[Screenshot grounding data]

===============

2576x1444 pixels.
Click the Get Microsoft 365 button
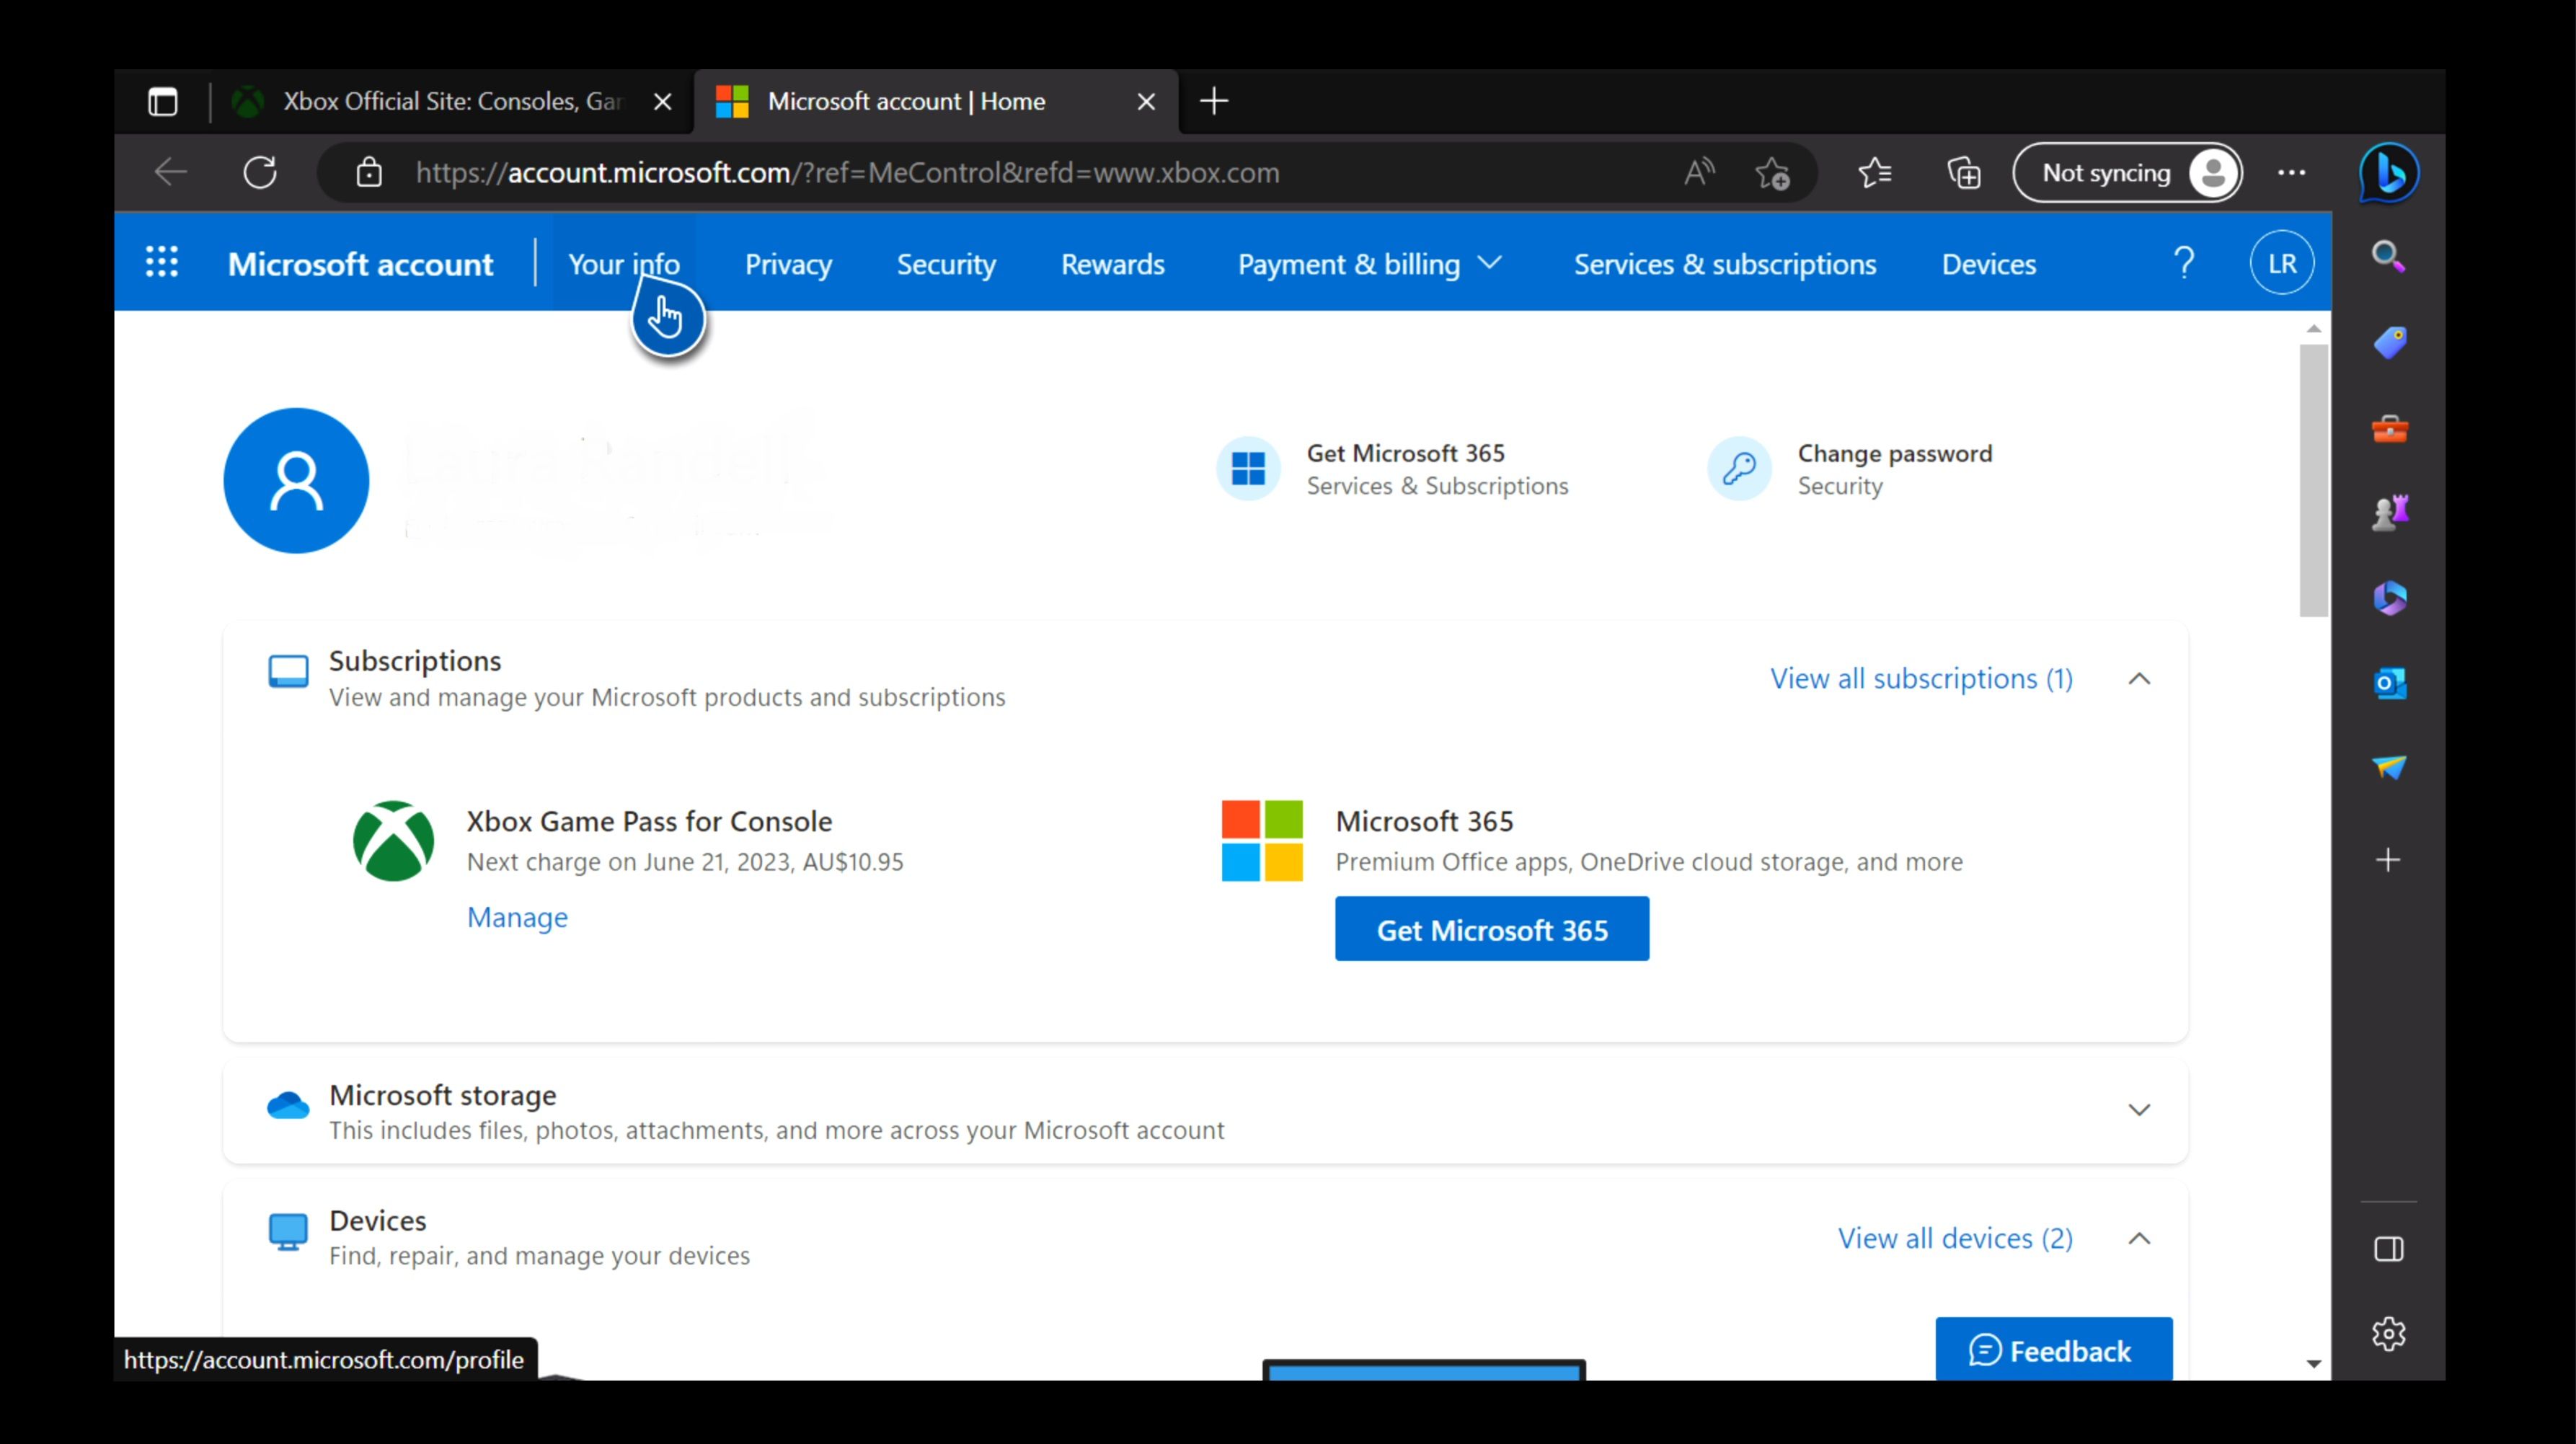[x=1491, y=929]
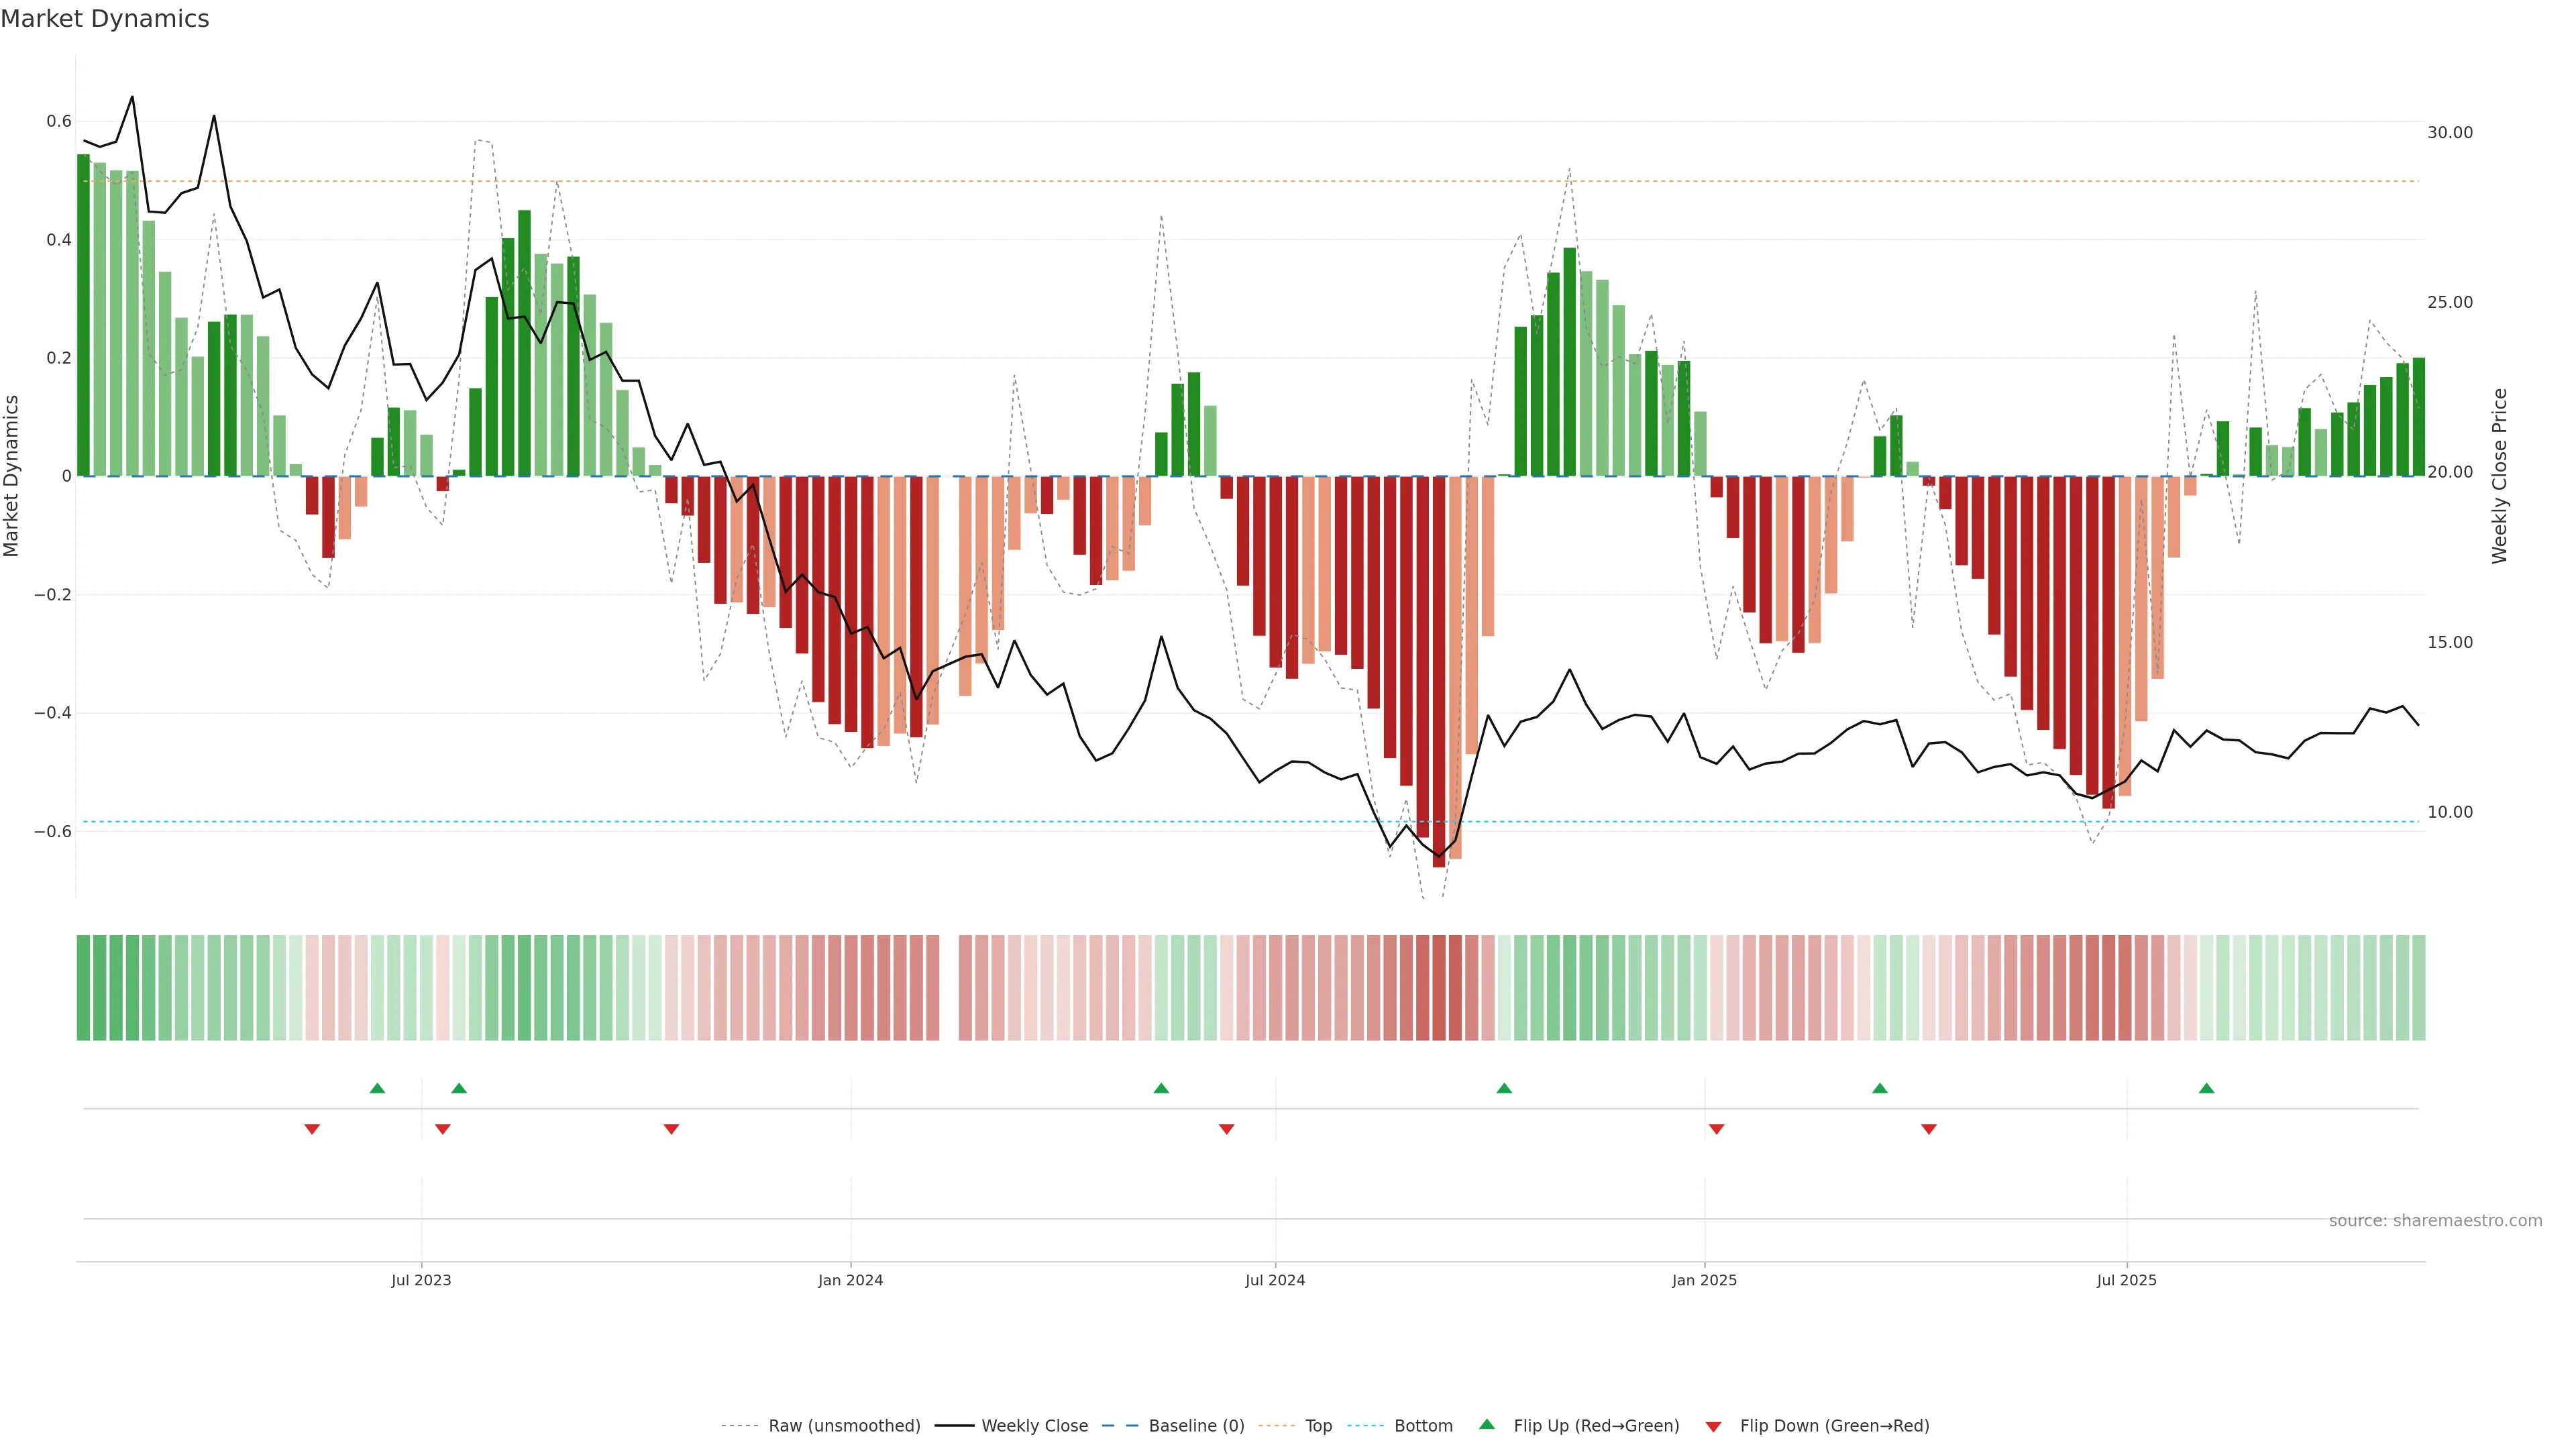
Task: Hide the Top threshold legend entry
Action: pos(1318,1426)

===============

The expected output is every record above, copied exactly, without pictures.

2576x1444 pixels.
Click the Get Microsoft 365 button
[x=1491, y=929]
Task: Hide the Top threshold legend entry
Action: pos(1318,1426)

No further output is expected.